Introduction

Learn about the course, its prerequisites, and learning objectives.

What is the Microsoft Computer Vision API?

Microsoft Cognitive Services provides a cloud-based API for computer vision called Microsoft Computer Vision API. This API gives access to advanced algorithms for image processing and returning information. Users do not need to have any prior expertise in machine learning. Instead, they can simply upload an image or video, or provide a URL to be analyzed by the algorithm according to the inputs and user choices.

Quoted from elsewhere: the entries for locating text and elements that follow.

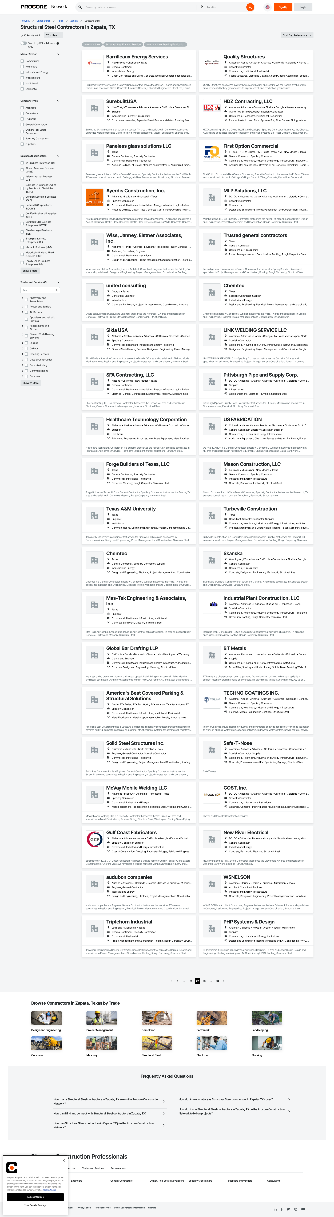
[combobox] (225, 7)
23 (204, 980)
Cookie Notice (49, 1190)
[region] (35, 1185)
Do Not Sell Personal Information (129, 1207)
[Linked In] (275, 1209)
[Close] (63, 1160)
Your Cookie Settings (35, 1205)
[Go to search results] (57, 290)
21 (191, 980)
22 (197, 980)
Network (59, 7)
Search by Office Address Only (41, 45)
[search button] (250, 7)
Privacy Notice (84, 1207)
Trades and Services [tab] (93, 1168)
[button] (22, 61)
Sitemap (152, 1207)
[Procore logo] (34, 7)
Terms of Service (102, 1207)
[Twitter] (288, 1209)
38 (217, 980)
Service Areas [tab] (118, 1168)
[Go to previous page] (171, 981)
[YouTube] (303, 1209)
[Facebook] (282, 1209)
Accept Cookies (35, 1197)
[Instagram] (295, 1209)
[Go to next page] (224, 981)
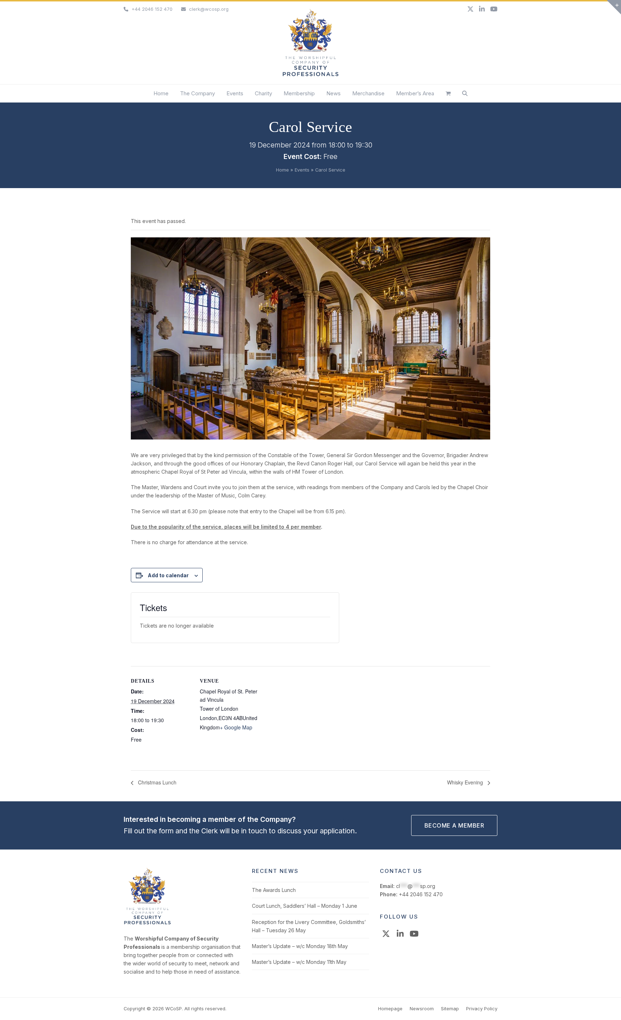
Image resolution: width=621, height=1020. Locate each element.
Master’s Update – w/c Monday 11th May (299, 962)
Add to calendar (168, 575)
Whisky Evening (465, 782)
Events (302, 170)
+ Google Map (236, 727)
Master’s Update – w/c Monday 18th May (300, 946)
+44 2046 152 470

This API has multiple functionalities, such as extracting text from images, describing an image in human-understandable words, moderating the content of an image, and more.

Prerequisites

To get the most out of this course, you’ll need basic knowledge of the Python programming language. However, you don’t need to have any prior knowledge of computer vision or deep learning.

Learning objectives

In this course, we’ll learn how to use the Microsoft Computer Vision service. Specifically, we’ll cover the following topics:

  1. Optical Character Recognition (OCR): This feature helps extract handwritten and printed text from inputs like images and documents. These inputs can have multiple writing styles and languages.
  2. Image Analysis: This feature helps extract various kinds of visual information from images. It can be used for several purposes, such as detecting elements like human faces and brand logos or checking whether an image contains inappropriate content. It can categorize objects into more than 10,000 categories and help generate value from a visual asset.